> _Records contained in a dataset_

# # #

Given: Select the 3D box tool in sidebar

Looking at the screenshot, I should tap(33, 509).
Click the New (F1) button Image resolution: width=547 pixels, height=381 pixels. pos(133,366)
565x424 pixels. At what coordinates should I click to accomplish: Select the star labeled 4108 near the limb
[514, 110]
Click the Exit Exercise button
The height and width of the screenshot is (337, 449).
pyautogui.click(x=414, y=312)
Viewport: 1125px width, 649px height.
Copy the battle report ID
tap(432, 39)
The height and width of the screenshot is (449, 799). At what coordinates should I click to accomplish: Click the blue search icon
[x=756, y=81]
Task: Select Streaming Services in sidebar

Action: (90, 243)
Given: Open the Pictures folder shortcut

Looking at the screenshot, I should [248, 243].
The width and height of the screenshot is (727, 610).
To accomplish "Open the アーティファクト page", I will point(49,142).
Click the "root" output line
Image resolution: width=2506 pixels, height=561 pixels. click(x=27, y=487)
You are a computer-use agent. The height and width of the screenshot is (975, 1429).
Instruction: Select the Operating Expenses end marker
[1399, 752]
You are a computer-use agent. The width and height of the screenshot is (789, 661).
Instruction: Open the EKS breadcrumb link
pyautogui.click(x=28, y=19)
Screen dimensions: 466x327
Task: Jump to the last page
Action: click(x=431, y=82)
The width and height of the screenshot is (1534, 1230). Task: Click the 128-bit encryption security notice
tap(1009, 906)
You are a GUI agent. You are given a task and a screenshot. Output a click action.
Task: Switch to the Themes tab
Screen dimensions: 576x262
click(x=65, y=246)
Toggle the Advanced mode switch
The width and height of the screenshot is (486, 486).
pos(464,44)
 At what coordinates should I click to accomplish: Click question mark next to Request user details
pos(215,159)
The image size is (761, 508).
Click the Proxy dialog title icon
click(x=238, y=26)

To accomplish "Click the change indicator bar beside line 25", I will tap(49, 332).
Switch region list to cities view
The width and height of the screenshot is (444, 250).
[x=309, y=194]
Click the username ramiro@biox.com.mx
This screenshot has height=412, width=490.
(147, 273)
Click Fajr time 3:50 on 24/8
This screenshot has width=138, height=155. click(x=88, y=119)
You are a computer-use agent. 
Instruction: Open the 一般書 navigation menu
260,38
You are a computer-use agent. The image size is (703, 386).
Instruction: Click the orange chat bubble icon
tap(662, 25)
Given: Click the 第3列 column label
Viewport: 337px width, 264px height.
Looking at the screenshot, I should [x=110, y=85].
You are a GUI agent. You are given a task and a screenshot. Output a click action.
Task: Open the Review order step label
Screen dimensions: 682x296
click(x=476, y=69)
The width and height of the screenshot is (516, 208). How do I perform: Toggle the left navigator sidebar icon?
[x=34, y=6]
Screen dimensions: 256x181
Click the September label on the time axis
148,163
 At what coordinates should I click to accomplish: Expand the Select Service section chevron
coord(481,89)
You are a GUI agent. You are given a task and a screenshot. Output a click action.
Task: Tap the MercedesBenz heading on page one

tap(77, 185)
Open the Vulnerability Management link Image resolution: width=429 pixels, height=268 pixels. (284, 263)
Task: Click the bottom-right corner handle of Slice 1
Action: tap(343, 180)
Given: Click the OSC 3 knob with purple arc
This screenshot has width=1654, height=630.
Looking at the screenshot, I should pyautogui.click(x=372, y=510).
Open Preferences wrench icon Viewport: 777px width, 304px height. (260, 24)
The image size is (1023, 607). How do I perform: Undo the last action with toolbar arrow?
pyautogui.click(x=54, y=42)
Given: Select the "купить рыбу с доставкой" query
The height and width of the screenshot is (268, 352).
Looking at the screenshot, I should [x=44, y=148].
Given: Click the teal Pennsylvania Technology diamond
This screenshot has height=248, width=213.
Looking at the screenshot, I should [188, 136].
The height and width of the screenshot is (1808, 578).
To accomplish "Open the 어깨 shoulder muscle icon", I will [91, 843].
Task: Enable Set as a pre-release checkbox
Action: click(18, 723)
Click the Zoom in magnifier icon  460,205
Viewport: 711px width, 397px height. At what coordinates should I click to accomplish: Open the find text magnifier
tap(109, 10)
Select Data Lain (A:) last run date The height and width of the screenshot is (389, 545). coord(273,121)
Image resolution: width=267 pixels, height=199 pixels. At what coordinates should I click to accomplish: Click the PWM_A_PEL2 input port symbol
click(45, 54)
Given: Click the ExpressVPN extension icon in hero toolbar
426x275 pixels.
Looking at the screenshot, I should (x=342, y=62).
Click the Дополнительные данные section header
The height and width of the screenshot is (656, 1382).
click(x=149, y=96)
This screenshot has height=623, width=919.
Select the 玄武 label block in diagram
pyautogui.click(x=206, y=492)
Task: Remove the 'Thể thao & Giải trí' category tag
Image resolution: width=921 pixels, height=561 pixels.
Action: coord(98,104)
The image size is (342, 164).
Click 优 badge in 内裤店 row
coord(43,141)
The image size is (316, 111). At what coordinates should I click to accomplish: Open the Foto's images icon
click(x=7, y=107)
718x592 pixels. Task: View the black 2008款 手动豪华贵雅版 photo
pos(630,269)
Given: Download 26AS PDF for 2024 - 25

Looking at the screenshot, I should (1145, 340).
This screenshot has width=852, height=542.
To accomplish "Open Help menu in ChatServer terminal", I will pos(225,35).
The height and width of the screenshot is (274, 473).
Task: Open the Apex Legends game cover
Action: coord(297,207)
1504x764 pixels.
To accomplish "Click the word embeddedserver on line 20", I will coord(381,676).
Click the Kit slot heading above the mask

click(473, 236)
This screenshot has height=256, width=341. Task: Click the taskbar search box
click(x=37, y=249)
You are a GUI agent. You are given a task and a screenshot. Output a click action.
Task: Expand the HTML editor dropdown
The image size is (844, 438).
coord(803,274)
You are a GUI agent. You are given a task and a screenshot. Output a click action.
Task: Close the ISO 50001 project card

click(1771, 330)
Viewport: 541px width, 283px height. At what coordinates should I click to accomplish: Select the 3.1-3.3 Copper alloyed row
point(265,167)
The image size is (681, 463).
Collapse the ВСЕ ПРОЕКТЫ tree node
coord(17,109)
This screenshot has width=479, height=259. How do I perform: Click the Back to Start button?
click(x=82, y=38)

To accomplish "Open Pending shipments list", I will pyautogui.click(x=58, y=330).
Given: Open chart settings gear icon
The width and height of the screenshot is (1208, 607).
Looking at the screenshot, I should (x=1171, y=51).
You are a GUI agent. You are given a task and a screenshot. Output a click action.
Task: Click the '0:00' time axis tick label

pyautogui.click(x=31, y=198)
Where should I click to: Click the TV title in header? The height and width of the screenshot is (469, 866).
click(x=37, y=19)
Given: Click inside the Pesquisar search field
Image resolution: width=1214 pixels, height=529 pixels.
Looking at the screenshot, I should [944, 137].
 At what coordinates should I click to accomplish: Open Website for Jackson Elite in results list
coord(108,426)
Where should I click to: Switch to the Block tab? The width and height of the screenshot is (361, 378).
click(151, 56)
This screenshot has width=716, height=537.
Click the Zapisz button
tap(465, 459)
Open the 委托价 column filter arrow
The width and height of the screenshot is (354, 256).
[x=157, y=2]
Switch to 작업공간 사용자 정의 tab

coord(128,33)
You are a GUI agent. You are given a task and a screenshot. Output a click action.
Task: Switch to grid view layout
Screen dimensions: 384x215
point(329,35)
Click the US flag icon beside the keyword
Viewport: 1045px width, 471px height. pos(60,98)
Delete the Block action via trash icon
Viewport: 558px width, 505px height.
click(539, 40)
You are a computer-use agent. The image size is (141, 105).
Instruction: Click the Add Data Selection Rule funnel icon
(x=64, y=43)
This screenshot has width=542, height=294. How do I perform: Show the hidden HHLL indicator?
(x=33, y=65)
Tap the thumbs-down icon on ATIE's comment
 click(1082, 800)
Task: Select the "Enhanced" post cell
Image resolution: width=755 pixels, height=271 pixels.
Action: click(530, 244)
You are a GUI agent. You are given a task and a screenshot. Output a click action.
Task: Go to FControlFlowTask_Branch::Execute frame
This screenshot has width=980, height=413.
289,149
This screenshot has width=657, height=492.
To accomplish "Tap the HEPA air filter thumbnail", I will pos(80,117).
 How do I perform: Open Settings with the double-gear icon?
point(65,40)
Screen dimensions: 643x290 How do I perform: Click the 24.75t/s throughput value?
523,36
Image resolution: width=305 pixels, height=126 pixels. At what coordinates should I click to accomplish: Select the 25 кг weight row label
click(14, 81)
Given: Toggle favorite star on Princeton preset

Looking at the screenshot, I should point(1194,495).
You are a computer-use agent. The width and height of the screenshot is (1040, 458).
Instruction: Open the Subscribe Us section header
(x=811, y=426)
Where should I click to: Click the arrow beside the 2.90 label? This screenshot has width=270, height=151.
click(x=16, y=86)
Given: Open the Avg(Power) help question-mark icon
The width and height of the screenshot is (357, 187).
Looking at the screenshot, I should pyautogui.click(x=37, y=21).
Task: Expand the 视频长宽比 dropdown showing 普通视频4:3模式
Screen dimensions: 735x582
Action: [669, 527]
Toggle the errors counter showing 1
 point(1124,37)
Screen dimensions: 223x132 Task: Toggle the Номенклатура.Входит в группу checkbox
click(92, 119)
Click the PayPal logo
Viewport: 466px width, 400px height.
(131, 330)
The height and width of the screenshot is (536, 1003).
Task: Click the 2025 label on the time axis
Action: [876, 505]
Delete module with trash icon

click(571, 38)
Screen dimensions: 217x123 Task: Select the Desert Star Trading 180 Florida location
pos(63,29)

# # #

> _PROBLEM DESCRIPTION_
Write out each line above containing "dropdown".

> _COMPLETED EXERCISE_
Task: Expand the HTML editor dropdown
Task: Expand the 视频长宽比 dropdown showing 普通视频4:3模式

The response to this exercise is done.